_To do_
Could you output every record below exactly, leaving out the pictures?

_Extracted entries_

◆ ◆ ◆

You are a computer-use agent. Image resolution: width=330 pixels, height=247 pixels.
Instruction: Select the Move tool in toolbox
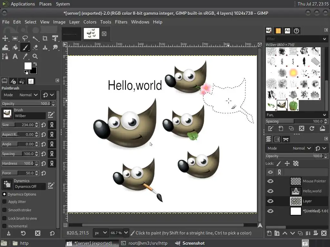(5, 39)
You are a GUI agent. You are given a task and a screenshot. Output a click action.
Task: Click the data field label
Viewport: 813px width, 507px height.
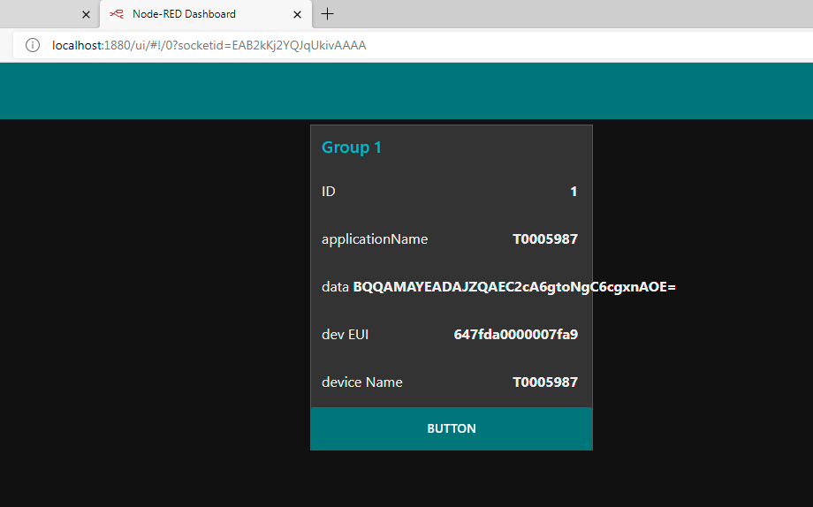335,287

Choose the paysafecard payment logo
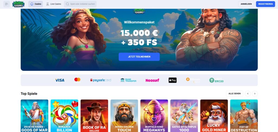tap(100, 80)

◆ ◆ ◆

_Task answer_
You are a computer-use agent. Image resolution: width=330 pixels, height=247 pixels.
Instruction: Select the Move tool in toolbox
(5, 39)
You are a GUI agent. You are given a task and a screenshot. Output a click action.
Task: Click the data field label
Viewport: 813px width, 507px height.
335,287

Choose the paysafecard payment logo
tap(100, 80)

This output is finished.